To do ::
Quote the records below word for word, from the line that contains "has width=952, height=1233." through the end of the records, leaving out the pictures.

Record extracts ::

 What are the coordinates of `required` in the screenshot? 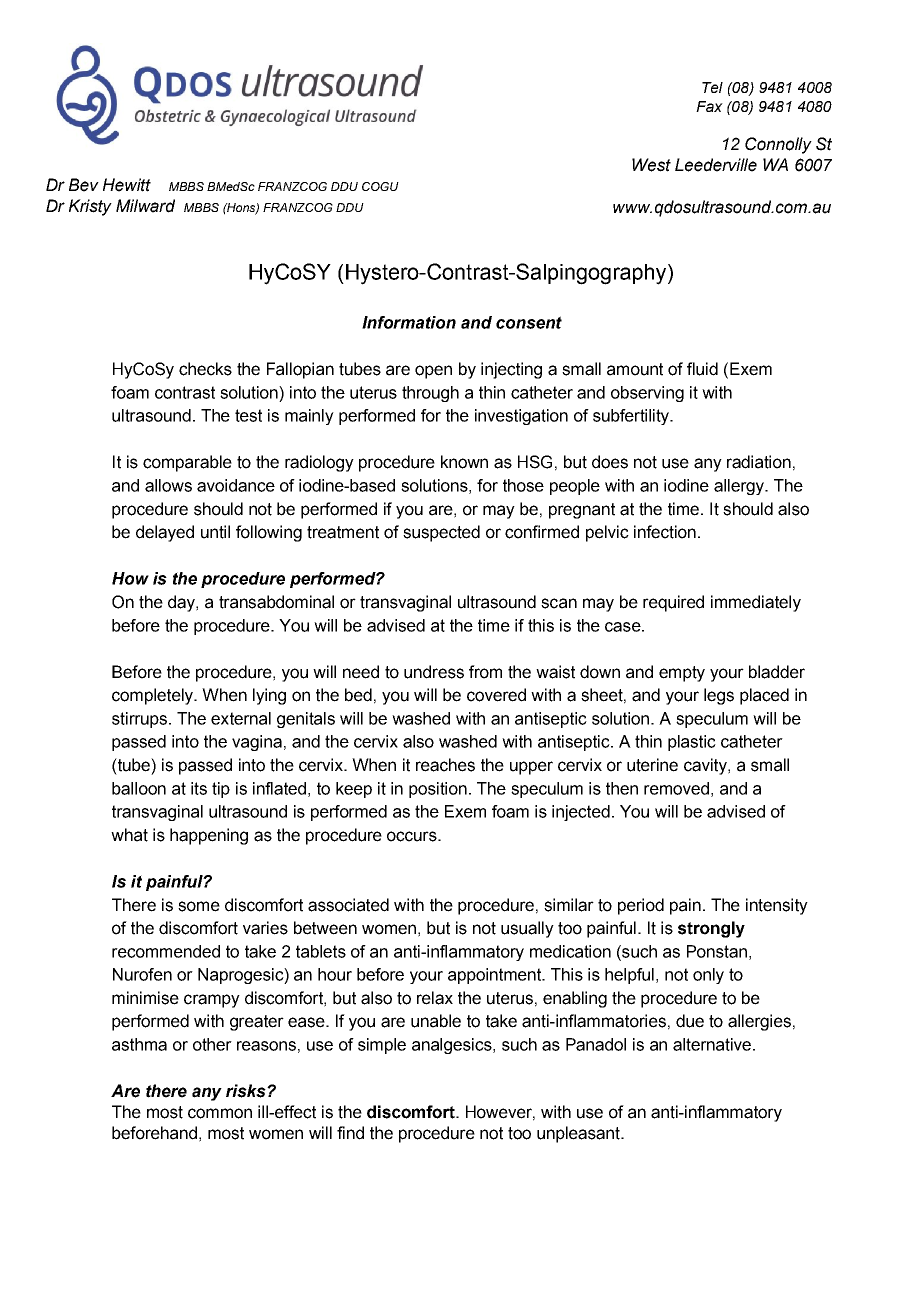 It's located at (673, 603).
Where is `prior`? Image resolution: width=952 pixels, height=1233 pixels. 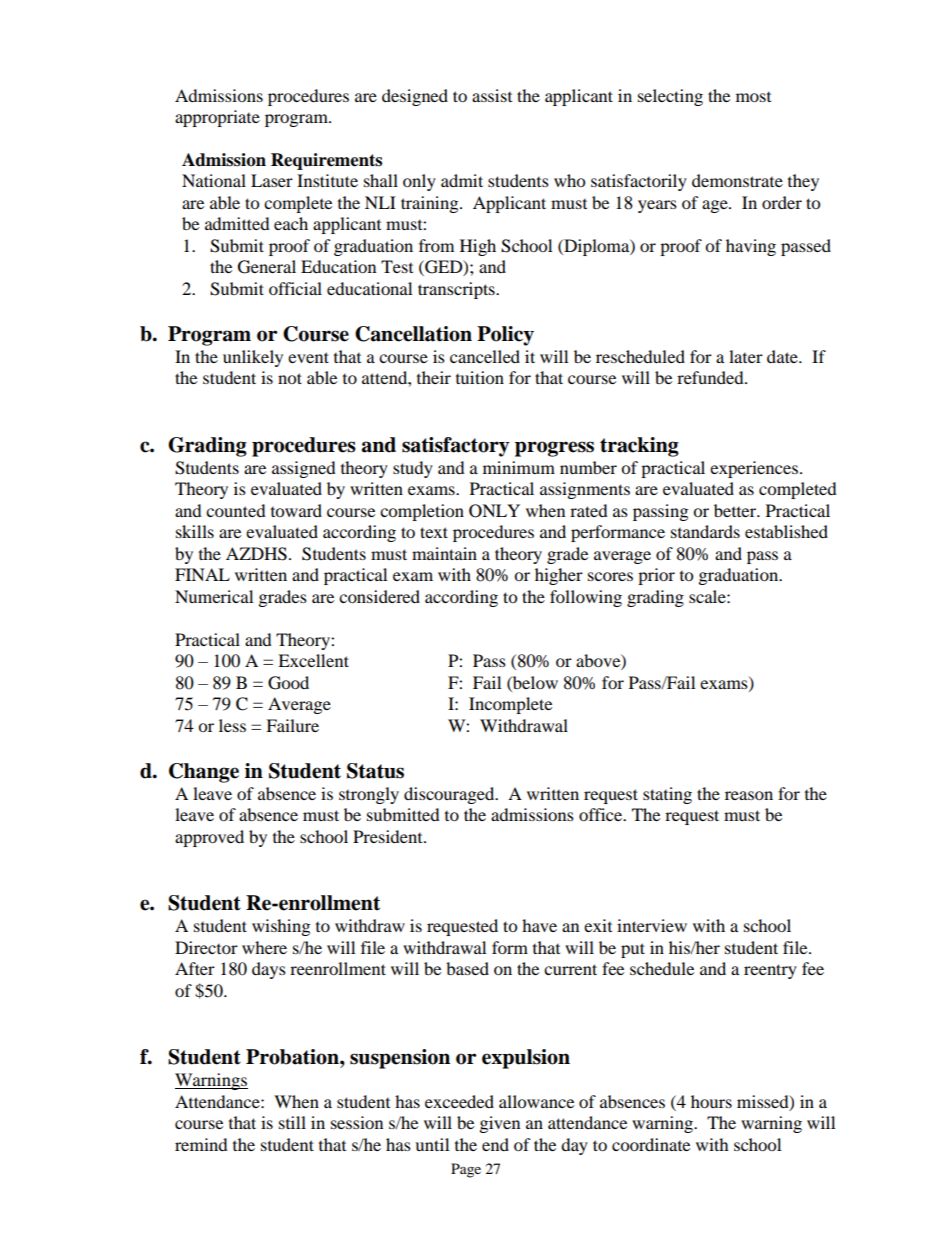 prior is located at coordinates (656, 576).
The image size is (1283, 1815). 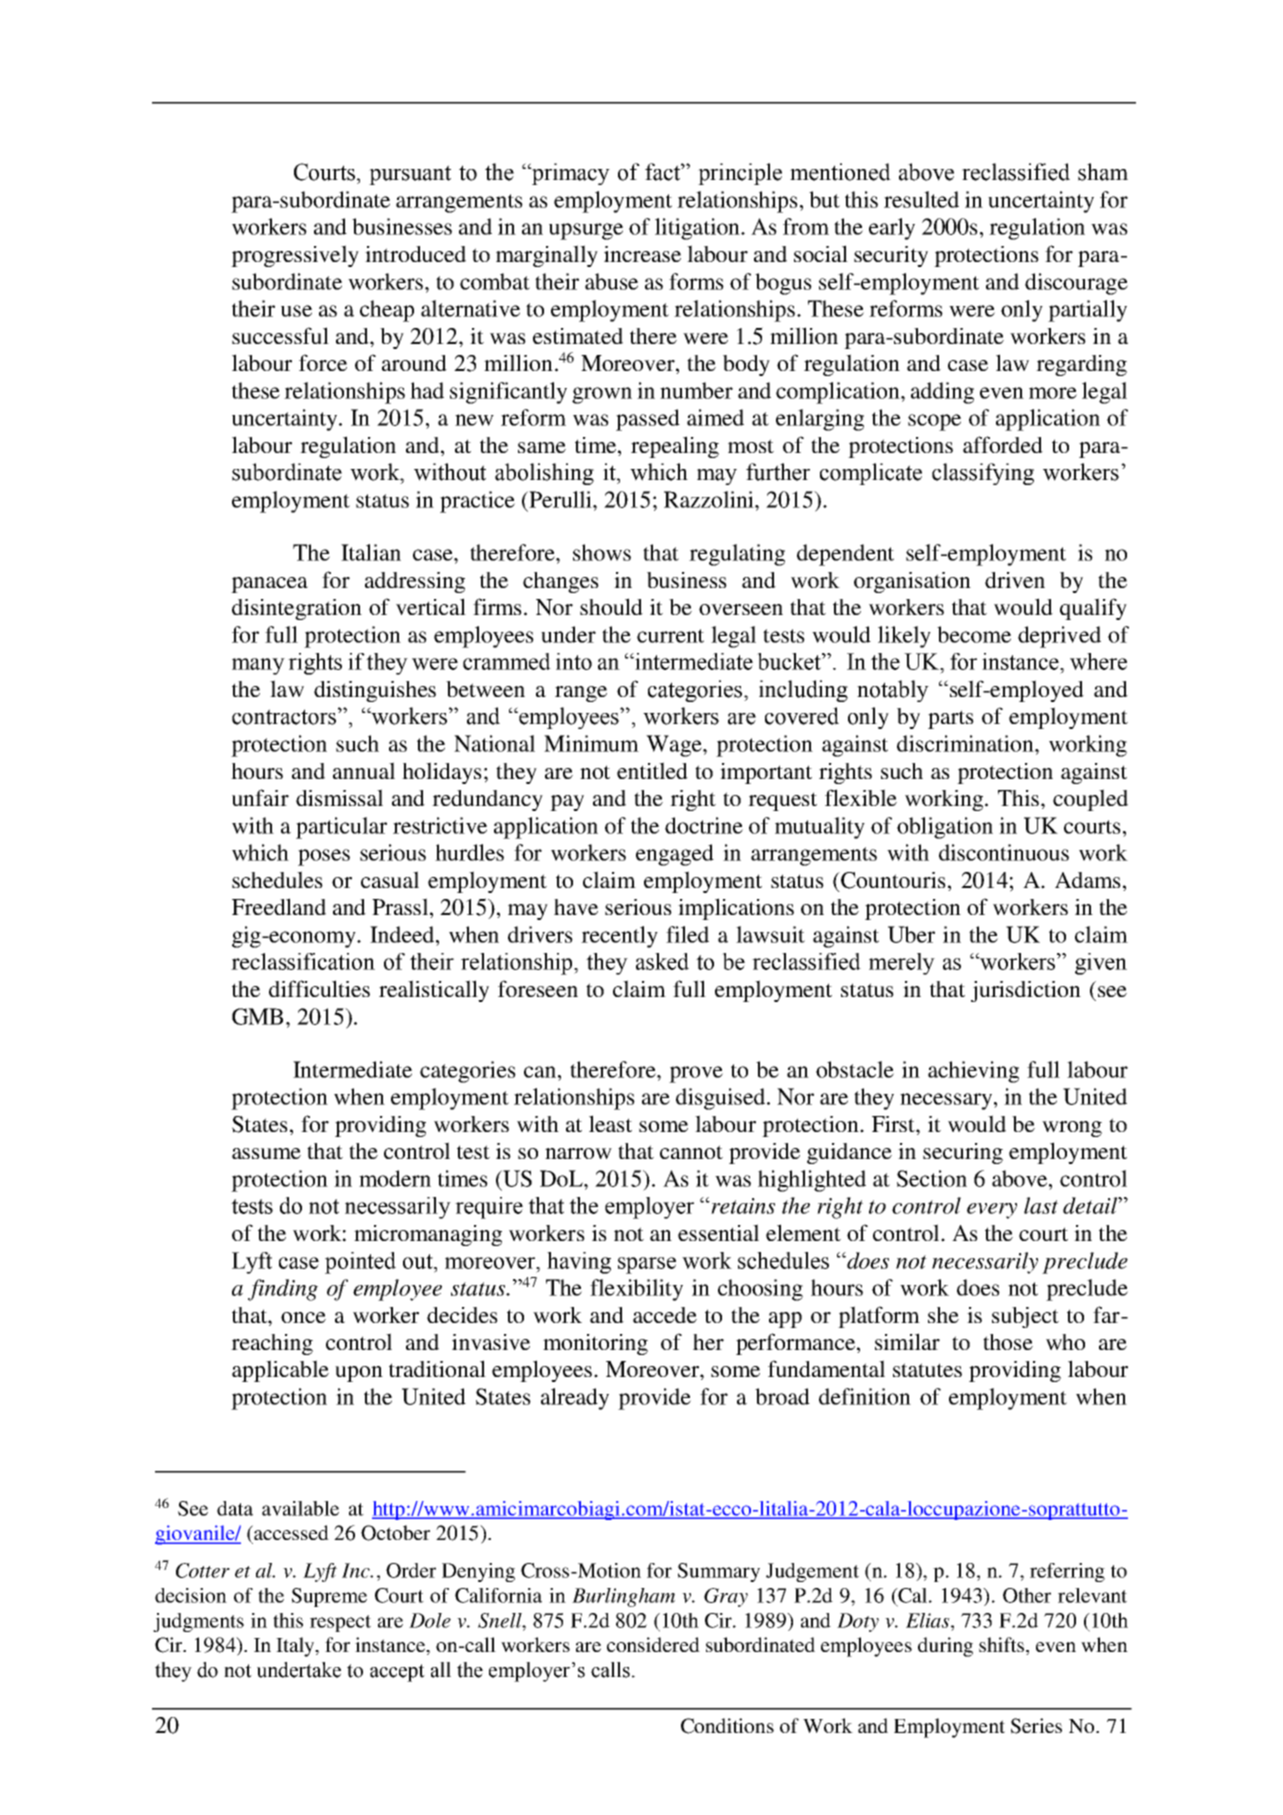 I want to click on progressively, so click(x=295, y=256).
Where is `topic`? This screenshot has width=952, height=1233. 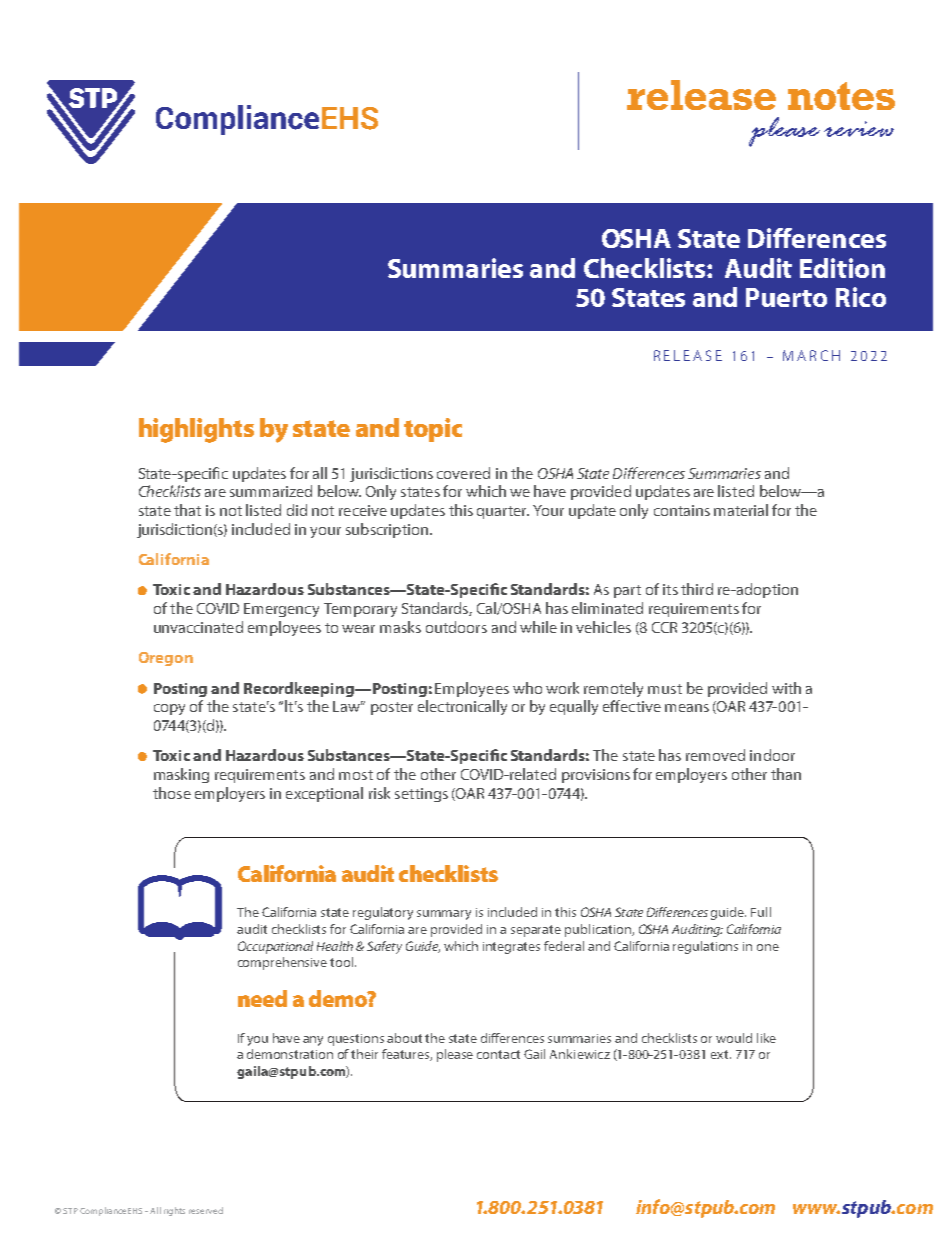
topic is located at coordinates (433, 430).
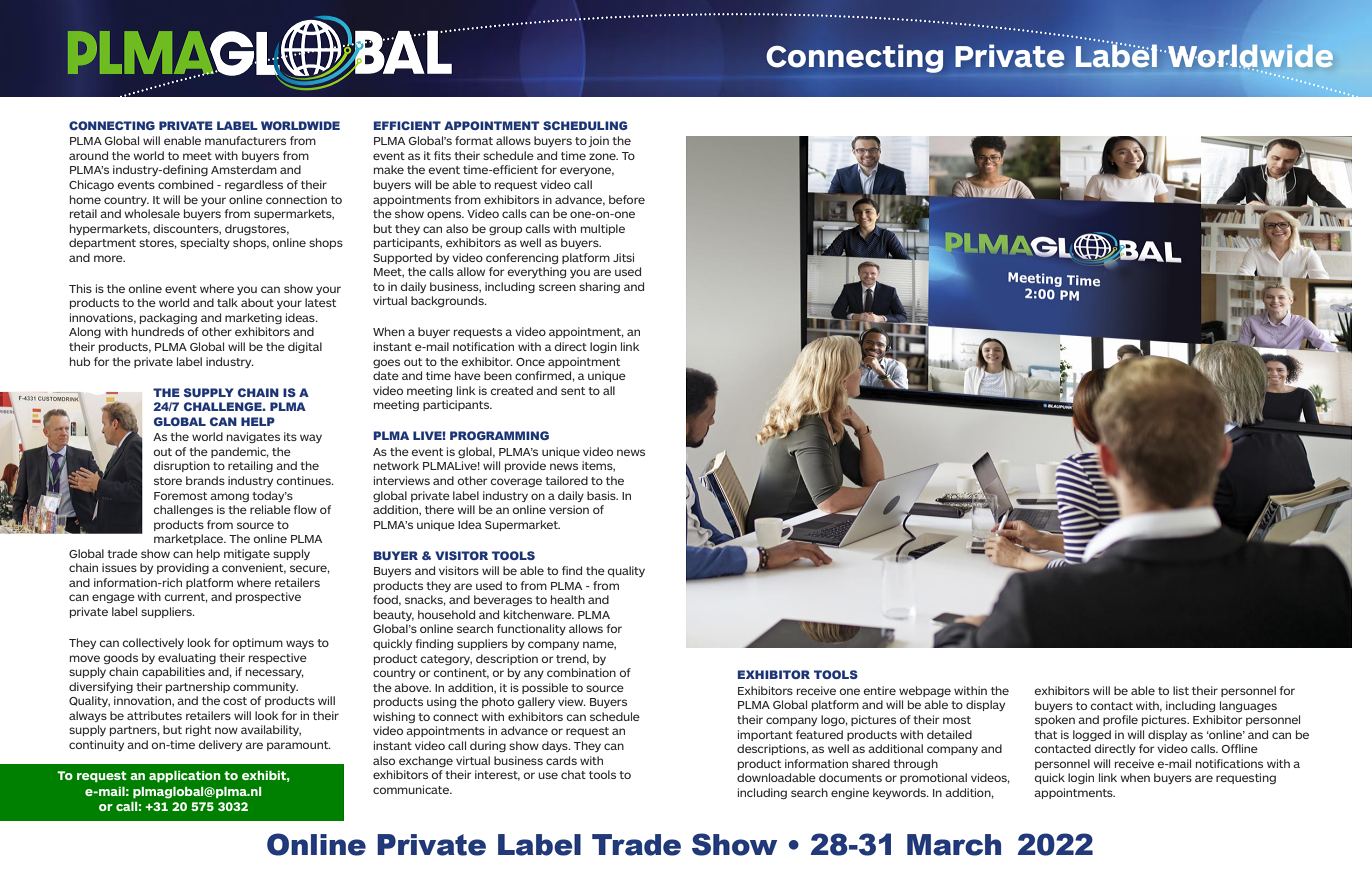  Describe the element at coordinates (530, 362) in the image. I see `Once` at that location.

Correct result ::
Where is `topic`? This screenshot has width=952, height=1233. 
topic is located at coordinates (433, 430).
  Describe the element at coordinates (530, 362) in the image. I see `Once` at that location.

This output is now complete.